While it has long been known that people with Type 2 diabetes are at an enhanced risk of severe illness and death from COVID-19, our understanding of the disease’s impact on people with Type 1 diabetes has taken longer to emerge. As a result, we can say with some confidence that people with T2D should and probably will be granted vaccine priority, but it’s unclear to what extent authorities will prioritize people with T1D.
What research we have seems to indicate that T1D represents a very serious risk to patients with COVID-19, at least on level with T2D. But in the United States, the Centers for Disease Control and Prevention (CDC) appears to classify Type 1 diabetes as a less serious underlying condition, one that only “might” represent an increased risk of severe illness from the coronavirus.
The author of a new study on T1D outcomes, however, has asserted that the classification “needs revision based on the current evidence.”
The first approved COVID-19 vaccines have now been administered in the United States and the United Kingdom, among other countries, and world governments are now in a race to approve, acquire, and distribute the drugs. For many months, demand for the vaccines will far outstrip supply, and as a result authorities are now tackling the tricky question of who should receive vaccination priority.
On December 3, the CDC recommended that the first doses of COVID-19 vaccine should go to healthcare personnel and residents of long-term care facilities. What comes next? The government experts haven’t decided yet, or at least have not announced their decisions. The organization merely states that “as vaccine availability increases, vaccination recommendations will expand to include more groups.”
The CDC recommendations are not binding—states and other local authorities ultimately have discretion on how they administer the vaccines they have in their possession.
The Classification of Risk
As writer Miriam Tucker noted for Medscape, the CDC currently classifies Types 1 and 2 diabetes differently. According to the organization, adults with Type 2 diabetes “are at an increased risk,” whereas those with Type 1 “might be at an increased risk” (emphasis added). The difference implies that patients with Type 2—as well as a host of other comorbidities, such as heart disease, kidney disease and obesity—will likely be ahead in the pecking order of those with Type 1.

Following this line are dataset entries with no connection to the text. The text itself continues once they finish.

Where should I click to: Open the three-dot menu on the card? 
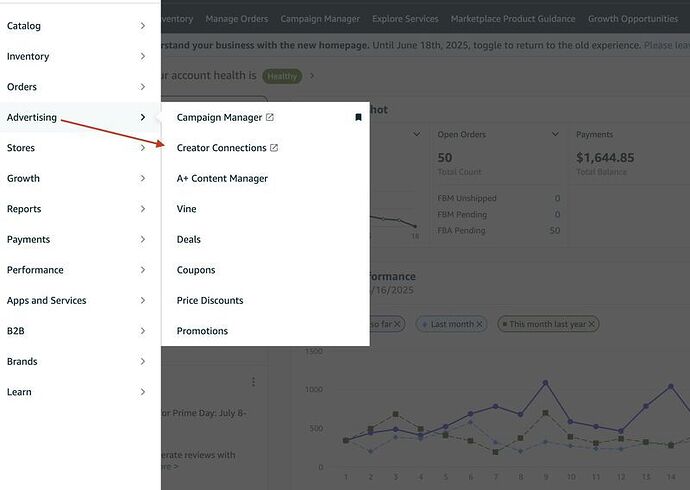254,382
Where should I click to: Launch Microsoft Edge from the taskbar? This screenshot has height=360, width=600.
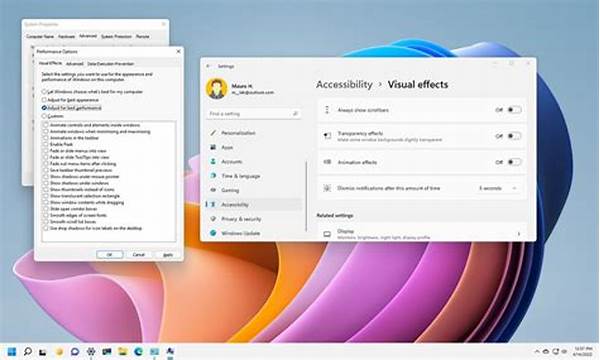pos(139,351)
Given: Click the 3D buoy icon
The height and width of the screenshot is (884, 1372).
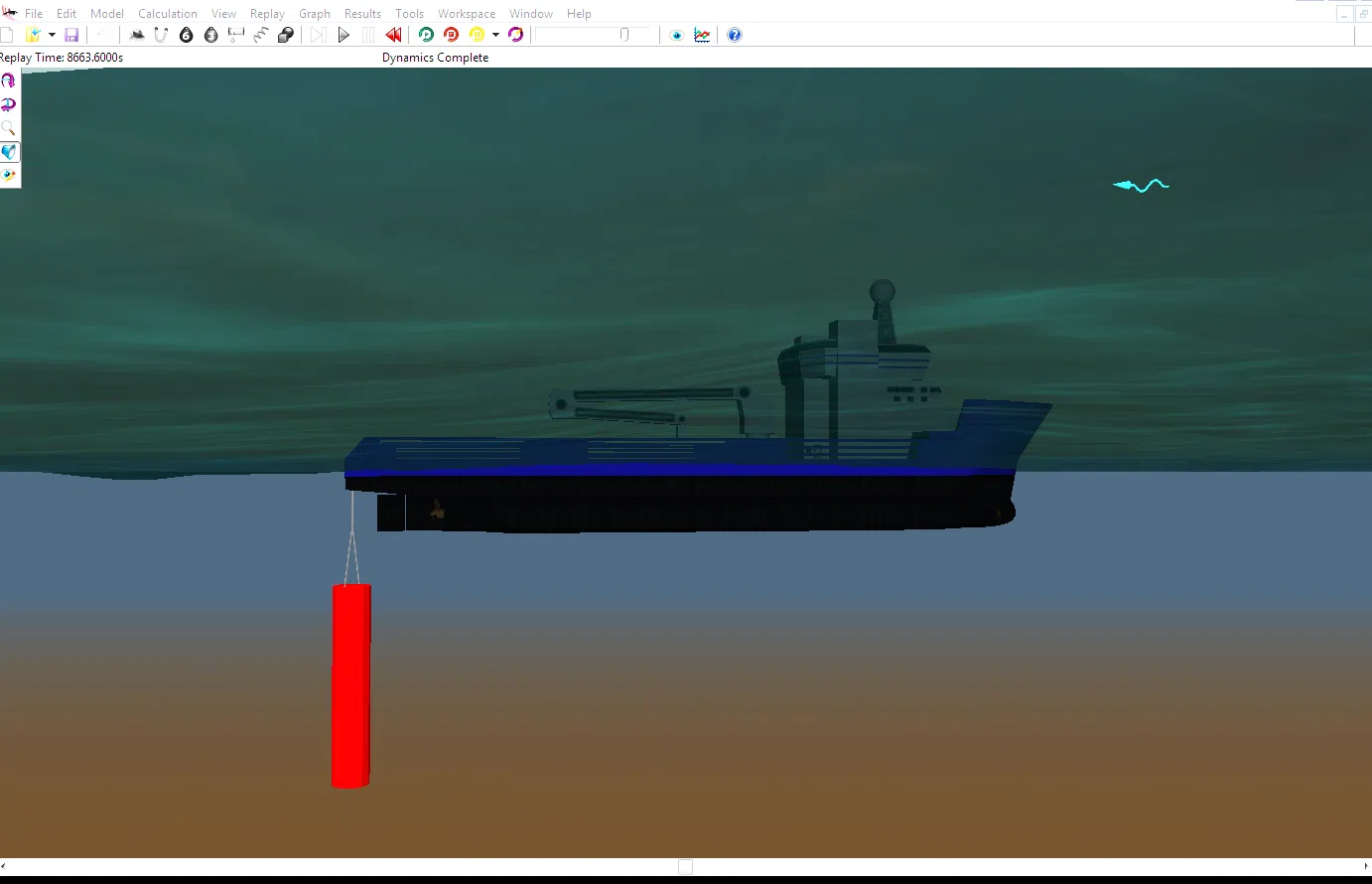Looking at the screenshot, I should pyautogui.click(x=210, y=35).
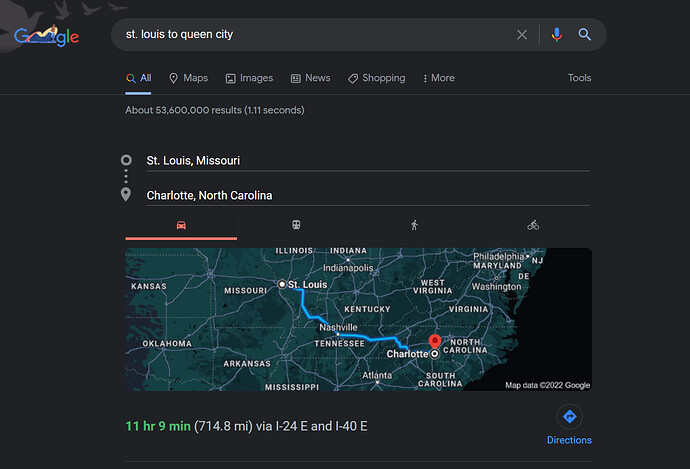Switch to walking travel mode

coord(414,225)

Other conditions that officially “might” pose an increased risk range from very serious disorders, such as cystic fibrosis, to exceedingly common conditions, including hypertension and overweight (BMI > 25), which affect tens of millions of American adults.
Should Type 1 diabetes get promoted to a more serious category of risk?

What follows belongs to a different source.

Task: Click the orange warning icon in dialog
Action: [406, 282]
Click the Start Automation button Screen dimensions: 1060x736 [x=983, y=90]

A New Study on T1D & COVID-19 Outcomes
The newest data on T1D outcomes comes from a study published in Diabetes Care this month. This work found that people with Type 1 diabetes were in fact at dramatically increased risk of hospitalization and severe illness from COVID-19: overall risks are “three- to four-fold higher” than the non-diabetic population, and were similar to the already widely publicized and understood risks suffered by people with Type 2 diabetes.
Dr. Justin Gregory, the lead author of the study, said that the CDC classification “needs revision based on the current evidence.” Speaking with Ms. Tucker, Dr. Gregory said “I think the data presented in our study… indicate the need to place type 1 diabetes at parity with type 2 diabetes.”
Dr. Gregory’s study analyzed the fortunes of patients admitted to 137 facilities of the Vanderbilt University Medical Center network during the spring and summer of 2020. Though the sample was not terribly large, the Vanderbilt team’s conclusions are extremely similar to those of the first major study of T1D COVID-19 outcomes, released in May by United Kingdom’s National Health Service. That earlier study found that the risk to people with Type 1 diabetes was roughly tripled. The agreement between the two studies must lend credence to the results.
Further analysis of the Vanderbilt data showed that Type 1 outcomes were unsurprisingly made worse when accompanied by other indications of poor health, such as poor blood sugar control (high HbA1c) and high blood pressure. But more significant still were less modifiable factors such as race and socioeconomic status.
Remarkably, a patient’s use of diabetes technology may have been the best predictor of COVID-19 outcomes. For example, patients with T1D using a standard glucometer were more than eight times as likely to suffer severe illness from COVID-19 than patients using a continuous glucose monitor (CGM). This finding seems both sad and plausible—patients with a CGM are likely to represent the slice of the T1D community that is both unusually devoted to the management of their condition and, perhaps more importantly, that can afford the best possible medical care.
We can hope that the CDC—and similar international organizations—will take the results of these studies seriously, and consider adding Type 1 diabetes to the list of conditions that deserve vaccine priority.
In the meantime, the authors of the Vanderbilt study also underline how important infection avoidance remains in the diabetes community: “we call on our colleagues to emphasize the importance of social distancing measures and hand hygiene, with particular emphasis on patients with diabetes, including those in the most vulnerable communities whom our study affirms will face the most severe impact.”